• **ABOUT THIS TASK**
Please print each record below exactly as it is written.

*** Opening of DATA FOR REVIEW ***

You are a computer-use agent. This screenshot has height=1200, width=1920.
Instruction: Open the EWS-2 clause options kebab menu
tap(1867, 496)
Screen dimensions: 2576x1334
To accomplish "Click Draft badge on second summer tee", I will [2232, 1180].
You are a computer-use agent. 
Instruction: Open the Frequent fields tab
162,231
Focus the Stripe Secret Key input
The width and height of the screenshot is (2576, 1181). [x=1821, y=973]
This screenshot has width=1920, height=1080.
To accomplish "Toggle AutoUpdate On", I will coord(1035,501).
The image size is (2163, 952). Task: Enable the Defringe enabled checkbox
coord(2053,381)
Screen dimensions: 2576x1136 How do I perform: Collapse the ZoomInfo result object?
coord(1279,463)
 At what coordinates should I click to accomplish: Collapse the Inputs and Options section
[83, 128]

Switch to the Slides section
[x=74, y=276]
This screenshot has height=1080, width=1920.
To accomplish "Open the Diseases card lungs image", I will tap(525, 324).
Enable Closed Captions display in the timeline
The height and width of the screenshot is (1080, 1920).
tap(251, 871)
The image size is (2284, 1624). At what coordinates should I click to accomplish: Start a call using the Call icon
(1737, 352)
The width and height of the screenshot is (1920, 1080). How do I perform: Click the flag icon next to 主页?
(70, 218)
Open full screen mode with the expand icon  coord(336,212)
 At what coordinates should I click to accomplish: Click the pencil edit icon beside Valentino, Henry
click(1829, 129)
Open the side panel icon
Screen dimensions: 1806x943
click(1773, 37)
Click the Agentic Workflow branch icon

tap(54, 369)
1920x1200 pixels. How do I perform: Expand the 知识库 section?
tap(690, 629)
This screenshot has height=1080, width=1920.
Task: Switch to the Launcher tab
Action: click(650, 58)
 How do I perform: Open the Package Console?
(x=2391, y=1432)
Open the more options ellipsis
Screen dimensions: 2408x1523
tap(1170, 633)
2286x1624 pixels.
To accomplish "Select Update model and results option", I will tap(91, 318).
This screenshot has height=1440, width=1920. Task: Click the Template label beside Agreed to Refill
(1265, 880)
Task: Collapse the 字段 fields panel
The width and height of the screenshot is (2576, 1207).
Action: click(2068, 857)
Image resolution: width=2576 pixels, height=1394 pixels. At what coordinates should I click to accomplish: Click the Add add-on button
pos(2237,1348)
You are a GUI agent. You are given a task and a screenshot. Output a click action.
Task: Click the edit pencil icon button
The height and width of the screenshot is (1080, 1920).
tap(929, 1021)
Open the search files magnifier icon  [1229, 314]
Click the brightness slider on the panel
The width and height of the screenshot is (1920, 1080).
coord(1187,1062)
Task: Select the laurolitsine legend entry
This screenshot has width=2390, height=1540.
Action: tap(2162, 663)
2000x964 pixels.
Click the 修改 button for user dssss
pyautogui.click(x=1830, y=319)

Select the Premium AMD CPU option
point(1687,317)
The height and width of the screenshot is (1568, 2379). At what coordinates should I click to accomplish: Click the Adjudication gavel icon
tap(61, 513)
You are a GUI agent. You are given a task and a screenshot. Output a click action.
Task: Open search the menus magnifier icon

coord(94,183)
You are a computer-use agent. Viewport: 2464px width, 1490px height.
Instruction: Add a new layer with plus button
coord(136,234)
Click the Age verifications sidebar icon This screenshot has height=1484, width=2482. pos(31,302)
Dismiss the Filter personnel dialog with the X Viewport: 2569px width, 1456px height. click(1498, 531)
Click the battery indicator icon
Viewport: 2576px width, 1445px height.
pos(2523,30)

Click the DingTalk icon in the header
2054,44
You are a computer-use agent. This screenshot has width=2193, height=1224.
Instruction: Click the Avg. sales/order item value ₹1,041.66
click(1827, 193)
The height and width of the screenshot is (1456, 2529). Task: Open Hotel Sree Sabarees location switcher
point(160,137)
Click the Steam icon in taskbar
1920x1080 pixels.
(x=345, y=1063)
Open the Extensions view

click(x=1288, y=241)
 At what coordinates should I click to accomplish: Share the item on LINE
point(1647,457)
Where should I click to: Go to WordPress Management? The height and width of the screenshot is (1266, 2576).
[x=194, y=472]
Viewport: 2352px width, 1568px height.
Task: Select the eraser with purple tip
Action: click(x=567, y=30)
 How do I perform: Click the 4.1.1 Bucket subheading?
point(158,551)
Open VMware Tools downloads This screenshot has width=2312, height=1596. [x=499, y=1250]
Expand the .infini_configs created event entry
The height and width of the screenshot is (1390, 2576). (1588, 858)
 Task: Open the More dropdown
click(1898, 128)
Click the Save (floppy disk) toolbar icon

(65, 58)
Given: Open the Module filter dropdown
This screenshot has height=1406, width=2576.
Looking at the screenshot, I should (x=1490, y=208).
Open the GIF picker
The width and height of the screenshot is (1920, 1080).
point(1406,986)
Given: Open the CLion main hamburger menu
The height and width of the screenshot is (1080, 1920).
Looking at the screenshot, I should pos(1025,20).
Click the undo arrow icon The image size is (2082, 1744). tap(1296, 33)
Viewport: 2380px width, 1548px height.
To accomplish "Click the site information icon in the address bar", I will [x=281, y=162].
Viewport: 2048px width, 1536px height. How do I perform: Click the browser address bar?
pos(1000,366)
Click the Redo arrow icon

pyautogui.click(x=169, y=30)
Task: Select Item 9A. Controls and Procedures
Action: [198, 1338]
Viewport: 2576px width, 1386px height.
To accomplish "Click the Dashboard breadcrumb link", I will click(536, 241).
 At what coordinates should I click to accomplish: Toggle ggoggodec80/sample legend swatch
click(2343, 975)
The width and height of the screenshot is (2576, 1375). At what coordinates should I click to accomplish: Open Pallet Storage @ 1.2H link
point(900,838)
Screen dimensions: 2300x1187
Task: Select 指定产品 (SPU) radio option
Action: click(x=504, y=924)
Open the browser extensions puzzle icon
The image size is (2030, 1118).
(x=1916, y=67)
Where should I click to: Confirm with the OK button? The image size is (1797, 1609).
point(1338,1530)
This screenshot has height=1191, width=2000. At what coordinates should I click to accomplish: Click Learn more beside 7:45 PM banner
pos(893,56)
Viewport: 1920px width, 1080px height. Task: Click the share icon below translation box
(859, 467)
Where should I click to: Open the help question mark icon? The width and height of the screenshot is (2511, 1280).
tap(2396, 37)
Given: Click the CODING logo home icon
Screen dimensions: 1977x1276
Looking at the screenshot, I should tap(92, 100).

*** Close of DATA FOR REVIEW ***

• **OUTPUT FOR THIS EXERCISE**
You are a computer-use agent. This screenshot has height=1200, width=1920.
Instruction: Open the EWS-2 clause options kebab menu
tap(1867, 496)
Screen dimensions: 2576x1334
To accomplish "Click Draft badge on second summer tee", I will [2232, 1180].
You are a computer-use agent. 
Instruction: Open the Frequent fields tab
162,231
Focus the Stripe Secret Key input
The width and height of the screenshot is (2576, 1181). [x=1821, y=973]
This screenshot has width=1920, height=1080.
To accomplish "Toggle AutoUpdate On", I will coord(1035,501).
The image size is (2163, 952). Task: Enable the Defringe enabled checkbox
coord(2053,381)
Screen dimensions: 2576x1136 How do I perform: Collapse the ZoomInfo result object?
coord(1279,463)
 At what coordinates should I click to accomplish: Collapse the Inputs and Options section
[83, 128]

Switch to the Slides section
[x=74, y=276]
This screenshot has height=1080, width=1920.
To accomplish "Open the Diseases card lungs image", I will tap(525, 324).
Enable Closed Captions display in the timeline
The height and width of the screenshot is (1080, 1920).
tap(251, 871)
The image size is (2284, 1624). At what coordinates should I click to accomplish: Start a call using the Call icon
(1737, 352)
The width and height of the screenshot is (1920, 1080). How do I perform: Click the flag icon next to 主页?
(70, 218)
Open full screen mode with the expand icon  coord(336,212)
 At what coordinates should I click to accomplish: Click the pencil edit icon beside Valentino, Henry
click(1829, 129)
Open the side panel icon
Screen dimensions: 1806x943
click(1773, 37)
Click the Agentic Workflow branch icon

tap(54, 369)
1920x1200 pixels. How do I perform: Expand the 知识库 section?
tap(690, 629)
This screenshot has height=1080, width=1920.
Task: Switch to the Launcher tab
Action: click(650, 58)
 How do I perform: Open the Package Console?
(x=2391, y=1432)
Open the more options ellipsis
Screen dimensions: 2408x1523
tap(1170, 633)
2286x1624 pixels.
To accomplish "Select Update model and results option", I will tap(91, 318).
This screenshot has height=1440, width=1920. Task: Click the Template label beside Agreed to Refill
(1265, 880)
Task: Collapse the 字段 fields panel
The width and height of the screenshot is (2576, 1207).
Action: click(2068, 857)
Image resolution: width=2576 pixels, height=1394 pixels. At what coordinates should I click to accomplish: Click the Add add-on button
pos(2237,1348)
You are a GUI agent. You are given a task and a screenshot. Output a click action.
Task: Click the edit pencil icon button
The height and width of the screenshot is (1080, 1920).
tap(929, 1021)
Open the search files magnifier icon  [1229, 314]
Click the brightness slider on the panel
The width and height of the screenshot is (1920, 1080).
coord(1187,1062)
Task: Select the laurolitsine legend entry
This screenshot has width=2390, height=1540.
Action: tap(2162, 663)
2000x964 pixels.
Click the 修改 button for user dssss
pyautogui.click(x=1830, y=319)

Select the Premium AMD CPU option
point(1687,317)
The height and width of the screenshot is (1568, 2379). At what coordinates should I click to accomplish: Click the Adjudication gavel icon
tap(61, 513)
You are a GUI agent. You are given a task and a screenshot. Output a click action.
Task: Open search the menus magnifier icon

coord(94,183)
You are a computer-use agent. Viewport: 2464px width, 1490px height.
Instruction: Add a new layer with plus button
coord(136,234)
Click the Age verifications sidebar icon This screenshot has height=1484, width=2482. pos(31,302)
Dismiss the Filter personnel dialog with the X Viewport: 2569px width, 1456px height. click(1498, 531)
Click the battery indicator icon
Viewport: 2576px width, 1445px height.
pos(2523,30)

Click the DingTalk icon in the header
2054,44
You are a computer-use agent. This screenshot has width=2193, height=1224.
Instruction: Click the Avg. sales/order item value ₹1,041.66
click(1827, 193)
The height and width of the screenshot is (1456, 2529). Task: Open Hotel Sree Sabarees location switcher
point(160,137)
Click the Steam icon in taskbar
1920x1080 pixels.
(x=345, y=1063)
Open the Extensions view

click(x=1288, y=241)
 At what coordinates should I click to accomplish: Share the item on LINE
point(1647,457)
Where should I click to: Go to WordPress Management? The height and width of the screenshot is (1266, 2576).
[x=194, y=472]
Viewport: 2352px width, 1568px height.
Task: Select the eraser with purple tip
Action: click(x=567, y=30)
 How do I perform: Click the 4.1.1 Bucket subheading?
point(158,551)
Open VMware Tools downloads This screenshot has width=2312, height=1596. [x=499, y=1250]
Expand the .infini_configs created event entry
The height and width of the screenshot is (1390, 2576). (1588, 858)
 Task: Open the More dropdown
click(1898, 128)
Click the Save (floppy disk) toolbar icon

(65, 58)
Given: Open the Module filter dropdown
This screenshot has height=1406, width=2576.
Looking at the screenshot, I should (x=1490, y=208).
Open the GIF picker
The width and height of the screenshot is (1920, 1080).
point(1406,986)
Given: Open the CLion main hamburger menu
The height and width of the screenshot is (1080, 1920).
Looking at the screenshot, I should pos(1025,20).
Click the undo arrow icon The image size is (2082, 1744). tap(1296, 33)
Viewport: 2380px width, 1548px height.
To accomplish "Click the site information icon in the address bar", I will [x=281, y=162].
Viewport: 2048px width, 1536px height. How do I perform: Click the browser address bar?
pos(1000,366)
Click the Redo arrow icon

pyautogui.click(x=169, y=30)
Task: Select Item 9A. Controls and Procedures
Action: [198, 1338]
Viewport: 2576px width, 1386px height.
To accomplish "Click the Dashboard breadcrumb link", I will click(536, 241).
 At what coordinates should I click to accomplish: Toggle ggoggodec80/sample legend swatch
click(2343, 975)
The width and height of the screenshot is (2576, 1375). At what coordinates should I click to accomplish: Open Pallet Storage @ 1.2H link
point(900,838)
Screen dimensions: 2300x1187
Task: Select 指定产品 (SPU) radio option
Action: click(x=504, y=924)
Open the browser extensions puzzle icon
The image size is (2030, 1118).
(x=1916, y=67)
Where should I click to: Confirm with the OK button? The image size is (1797, 1609).
point(1338,1530)
This screenshot has height=1191, width=2000. At what coordinates should I click to accomplish: Click Learn more beside 7:45 PM banner
pos(893,56)
Viewport: 1920px width, 1080px height. Task: Click the share icon below translation box
(859, 467)
Where should I click to: Open the help question mark icon? The width and height of the screenshot is (2511, 1280).
tap(2396, 37)
Given: Click the CODING logo home icon
Screen dimensions: 1977x1276
Looking at the screenshot, I should tap(92, 100).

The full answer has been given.